The Organic Laws of Oregon were drafted by settlers in the Willamette Valley and extended to other areas across Oregon. It organized land claims in the various counties.
“You say you is married?” the man she was talking to asked.
“Yes, my family is camped up yonder,” her chin pointed to the north.
“That’s good. Married couples are granted up to six hundred and forty acres, a whole section or a square mile.”
“How much that gonna cost me?” she asked, knowing that a lot of their money had been taken up with the cost of getting to Oregon, and they also needed something to survive on. They had the money they had sent on from the bank, but Lord knew how long that would take to get here now that they were settling. She figured land out here had to be as expensive as back east...and then, she was proven wrong....
“It’s a grant. It don’ cost you nothin’. All ya gotta do is work and improve the land.”

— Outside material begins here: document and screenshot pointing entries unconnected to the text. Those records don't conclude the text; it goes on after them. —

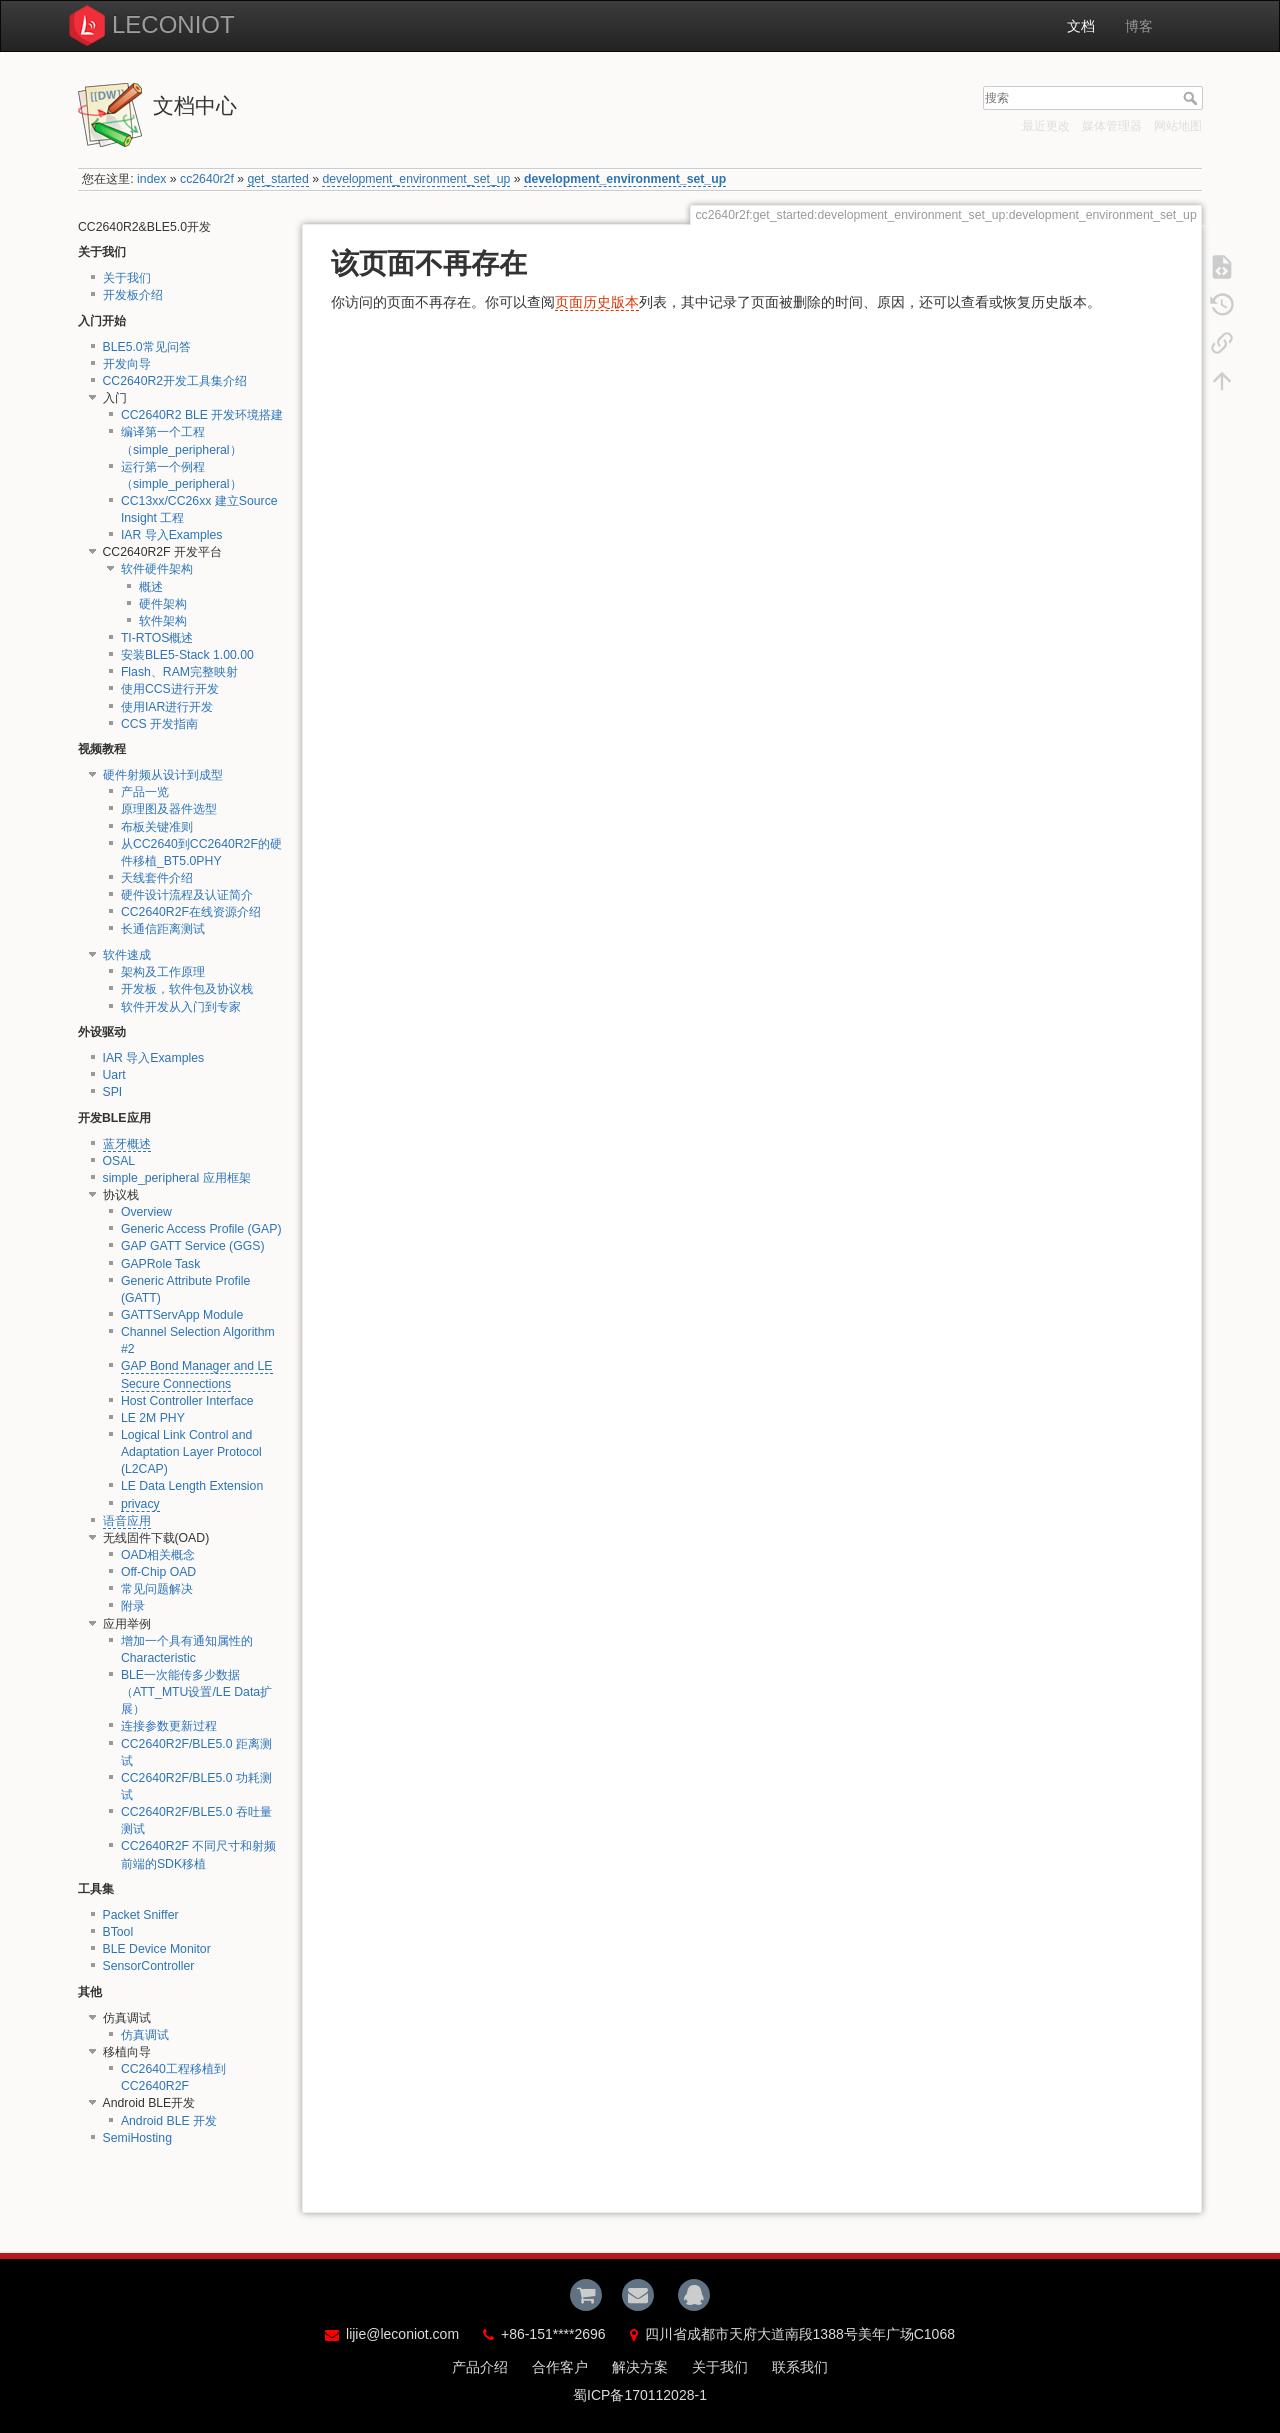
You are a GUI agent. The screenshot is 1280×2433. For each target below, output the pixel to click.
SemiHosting (137, 2138)
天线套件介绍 (157, 878)
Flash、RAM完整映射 (179, 672)
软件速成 (127, 955)
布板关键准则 (157, 827)
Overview (146, 1212)
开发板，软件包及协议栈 (187, 989)
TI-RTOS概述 (157, 638)
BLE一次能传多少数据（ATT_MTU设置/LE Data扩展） (196, 1692)
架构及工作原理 (163, 972)
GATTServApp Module (182, 1315)
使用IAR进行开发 (167, 707)
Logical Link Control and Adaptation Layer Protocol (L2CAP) (191, 1452)
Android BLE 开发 (169, 2121)
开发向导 (127, 364)
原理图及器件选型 (169, 809)
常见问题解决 (157, 1589)
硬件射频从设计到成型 (163, 775)
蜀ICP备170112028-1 (640, 2395)
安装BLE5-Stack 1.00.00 (187, 655)
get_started (277, 179)
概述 (151, 587)
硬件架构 (163, 604)
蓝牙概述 (127, 1144)
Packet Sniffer (141, 1915)
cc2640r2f (207, 179)
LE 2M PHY (153, 1418)
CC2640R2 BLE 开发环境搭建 (202, 415)
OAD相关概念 (158, 1555)
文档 (1081, 26)
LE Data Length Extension (192, 1486)
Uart (114, 1075)
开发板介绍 (133, 295)
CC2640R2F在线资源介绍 (191, 912)
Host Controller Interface (187, 1401)
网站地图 (1178, 126)
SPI (113, 1092)
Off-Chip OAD (158, 1572)
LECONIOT (173, 24)
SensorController (149, 1966)
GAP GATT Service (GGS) (193, 1246)
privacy (140, 1504)
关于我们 (127, 278)
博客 (1139, 26)
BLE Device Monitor (157, 1949)
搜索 (1192, 98)
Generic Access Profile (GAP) (201, 1229)
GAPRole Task (160, 1264)
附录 (133, 1606)
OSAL (119, 1161)
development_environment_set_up (416, 179)
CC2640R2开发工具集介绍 (175, 381)
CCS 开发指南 (159, 724)
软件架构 (163, 621)
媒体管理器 (1112, 126)
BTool (118, 1932)
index (151, 179)
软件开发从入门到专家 (181, 1007)
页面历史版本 (597, 302)
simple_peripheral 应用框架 (177, 1178)
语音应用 (127, 1521)
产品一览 (145, 792)
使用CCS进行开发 (170, 689)
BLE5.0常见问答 (147, 347)
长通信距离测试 (163, 929)
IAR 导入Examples (172, 535)
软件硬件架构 (157, 569)
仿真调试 (145, 2035)
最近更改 (1046, 126)
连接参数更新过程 (169, 1726)
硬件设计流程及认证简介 (187, 895)
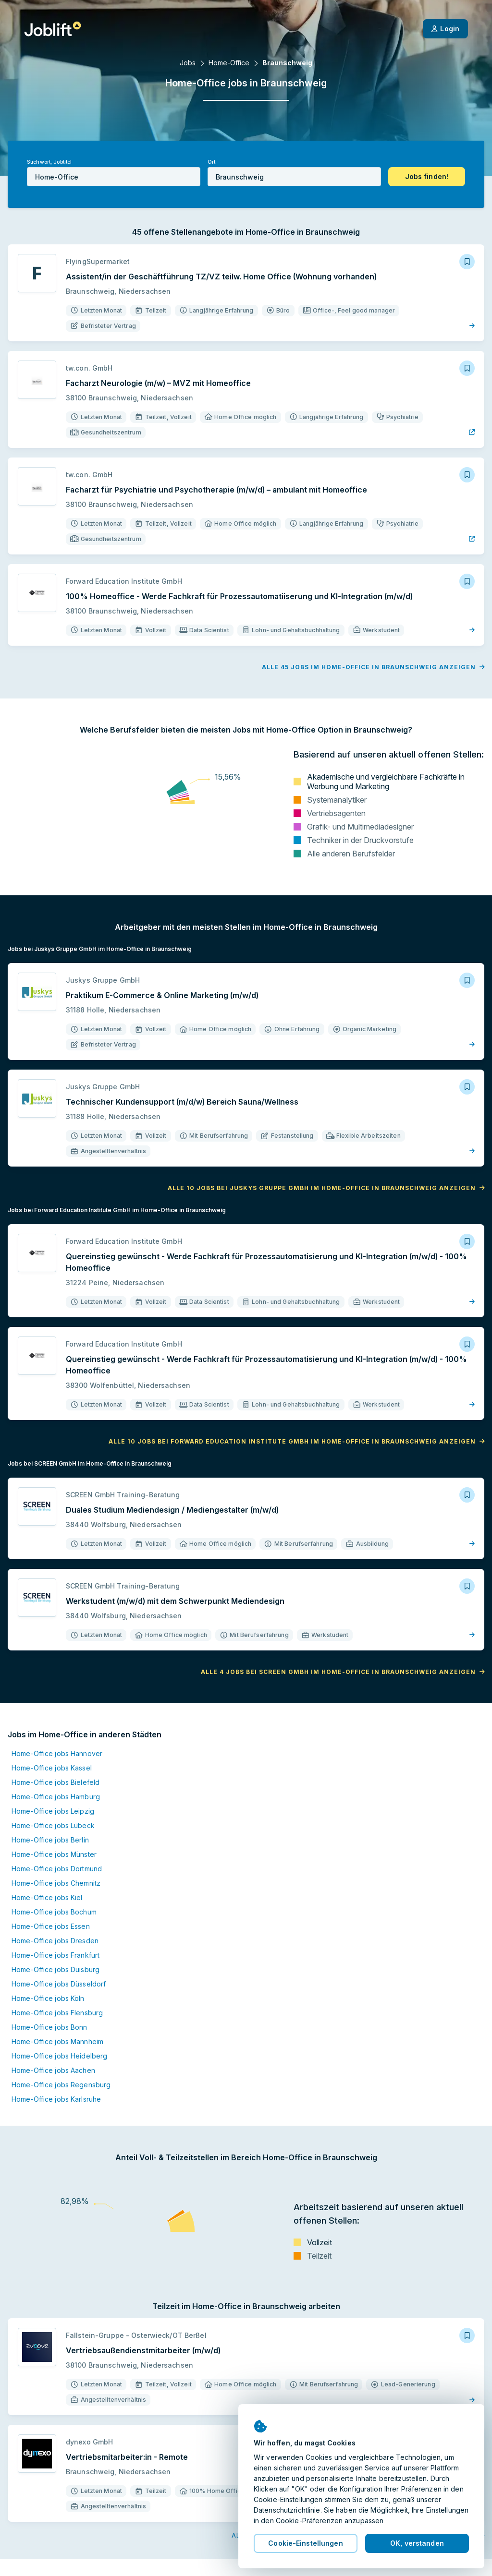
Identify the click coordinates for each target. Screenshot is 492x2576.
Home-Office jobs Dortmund (57, 1869)
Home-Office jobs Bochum (54, 1912)
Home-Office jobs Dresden (55, 1941)
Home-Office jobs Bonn (49, 2027)
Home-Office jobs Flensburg (57, 2013)
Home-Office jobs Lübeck (53, 1825)
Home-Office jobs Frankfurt (55, 1955)
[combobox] (113, 176)
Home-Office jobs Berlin (50, 1840)
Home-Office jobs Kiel (47, 1897)
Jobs (188, 63)
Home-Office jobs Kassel (52, 1768)
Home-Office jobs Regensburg (61, 2085)
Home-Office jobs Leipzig (53, 1811)
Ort (211, 162)
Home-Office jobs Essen (51, 1926)
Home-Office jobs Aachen (53, 2070)
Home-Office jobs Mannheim (57, 2041)
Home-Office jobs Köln (48, 1998)
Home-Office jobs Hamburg (56, 1797)
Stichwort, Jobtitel (49, 162)
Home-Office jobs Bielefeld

Erin thought that too good to be true, but she was game. Getting the coordinates of how far they were from Sweetwater and other information on their location from the helpful ‘neighbors’ in that tiny town, she headed back to Pendleton to file her claim. While giving up the pertinent details of the land she had seen and explaining where it was located, she worried lest someone else had already filed a claim on that same land. She’d rode all around it, the stallion effortlessly eating up the miles as she looked the land over. She felt it was God’s providence guiding her to their land, and she was pleased when they took her claim paperwork and processed it. Apparently, not many settlers had made claims in that area...yet.
Finding Molly up and about and worried since she had been gone far too long, she uttered one sentence that instantly changed her aggrieved mood, “I found it.”